- **Document**:
In the economics textbook Price Theory, by Steven E. Landsburg (5th ed., Southwestern Publishing, 2002), when reference is made to the Queen of Sheba, the biblical account is quoted from the King James Version (pp. 394-395). Then on page 470, in the midst of a discussion of transactions costs, the author uses the word riotous. Found three times in the Authorized Version (Proverbs 23:20, 28:7; Luke 15:13), this word has been removed by all modern versions—including the NKJV.

When Judge Roy S. Moore, chief justice of the Alabama Supreme Court (known as the Ten Commandments judge), unveiled a monument featuring the Ten Commandments in the Rotunda of the Alabama Judicial Building in Montgomery, Alabama, on August 1, 2001, the four-foot-tall granite sculpture had the Ten Commandments carved into the likeness of two stone tablets.

- **Available data**:
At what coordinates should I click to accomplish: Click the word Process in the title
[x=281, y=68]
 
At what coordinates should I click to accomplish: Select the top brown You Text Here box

- **Work to do**: Resume the passage about the King James Version turning up in an economics textbook and on a courthouse monument, starting right after its last sentence.

- **Task answer**:
The Bible version used: the King James Authorized Version. Two things about this monument are worth mentioning. First, the monument was not constructed or installed with any tax funds. And second, attempts by Democrats to place a counter-monument featuring Martin Luther King’s 1963 “I have a dream” speech next to the Ten Commandments was not authorized by Judge Moore, who must approve all displays located in the Judicial Building.

In the religious realm, Wide as the Waters: The Story of the English Bible and the Revolution It Inspired (Simon & Schuster, 2001), by Benson Bobrick, does not even cover modern versions, ending its narrative with the King James Version. Alister McGrath, the general editor of The NIV Thematic Study Bible, recently penned, not a history of the NIV, but a detailed history of the AV called In the Beginning: the Story of the King James Bible and How it Changed a Nation, a Language, and a Culture (Doubleday, 2001).

Martin Manser’s I Never Knew That was in the Bible (Thomas Nelson, 1999), is a “fully revised and updated edition” of The King James Bible Word Book of 1994, which was itself originally published in 1960 as The Bible Word Book. Manser’s work “adds more than 300 new entries, including a large number of phrases commonly heard in everyday speech but not often recognized as having been used in the King James Bible.”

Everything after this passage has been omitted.